Para simular de forma segura a dor muscular, a equipa usaou um composto chamado fator de crescimento nervoso, uma proteína que normalmente mantém os nervos saudáveis, mas quando injetada nos músculos da mão provoca dor durante vários dias, especialmente ao movimentar a mão. No entanto, é seguro, temporário e não causa danos.
De seguida, usaram uma técnica chamada estimulação magnética transcraniana (EMT) para medir a atividade cerebral. A EMT envia pequenos impulsos magnéticos para o cérebro, e usamos estes sinais para criar um mapa de como o cérebro controla a mão, feito para cada participante do estudo.
Os investigadores construíram estes mapas antes da injeção de dor e voltaram a medi-los dois dias depois e oito dias depois, para ver se a dor alterava o funcionamento cerebral.
Uma diferença impressionante
Ao comparar os cérebros de músicos e não músicos, as diferenças foram impressionantes. Mesmo antes de induzir a dor, os músicos apresentavam um mapa da mão mais refinado no cérebro, e quanto mais horas tinham passado a praticar, mais apurado esse mapa se mostrava.

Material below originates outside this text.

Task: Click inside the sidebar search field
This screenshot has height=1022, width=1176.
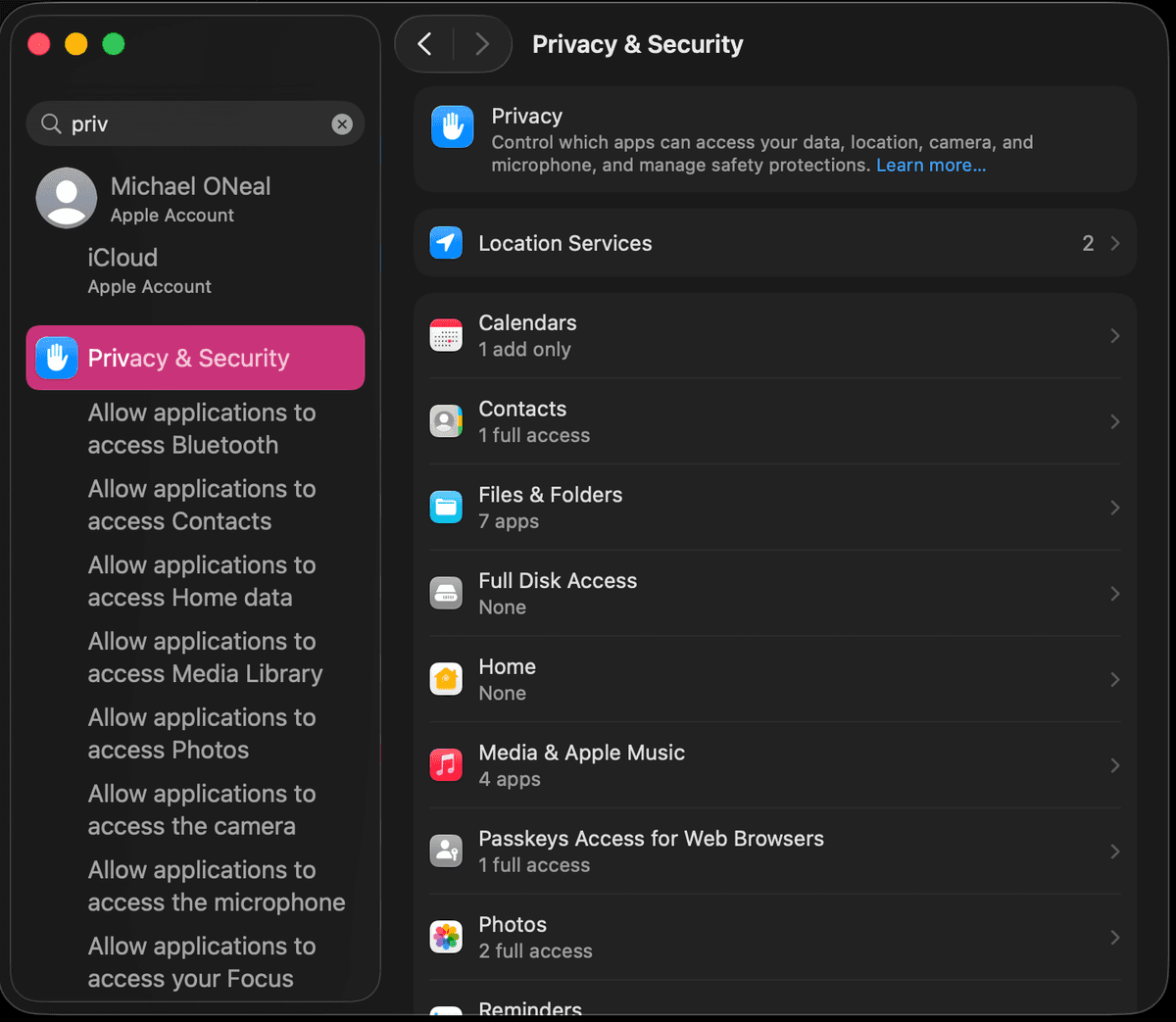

Após a indução da dor, os músicos relataram sentir menos desconforto em geral. E enquanto o mapa da mão no cérebro dos não músicos encolhia após apenas dois dias de dor, os mapas nos cérebros dos músicos mantiveram-se inalterados. Surpreendentemente, quanto mais horas tinham treinado, menos dor sentiam.

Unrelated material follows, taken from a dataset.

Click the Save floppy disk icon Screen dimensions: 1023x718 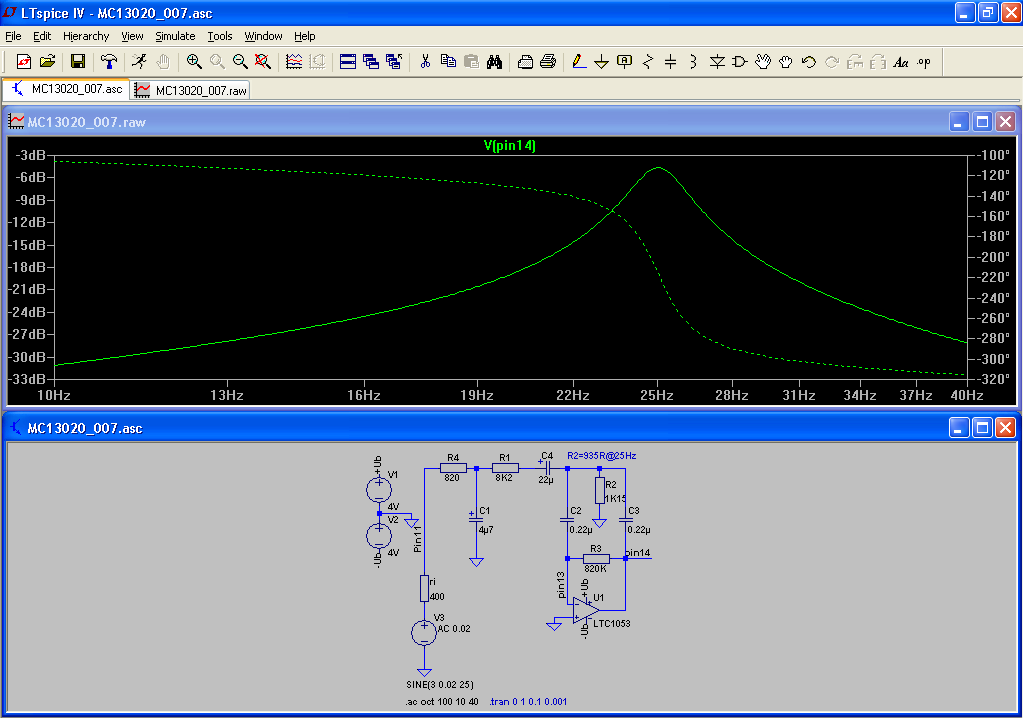pos(78,62)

Este foi um estudo pequeno, com apenas 40 participantes, mas os resultados mostraram claramente que o cérebro dos músicos responde de forma diferente à dor.
O treino parece ter criado uma espécie de proteção contra os efeitos negativos habituais, tanto na intensidade da dor sentida como na reação das áreas motoras do cérebro.
Claro que isto não significa que a música seja uma cura para a dor crónica. Mas demonstra que o treino e a experiência a longo prazo podem moldar a forma como percebemos a dor.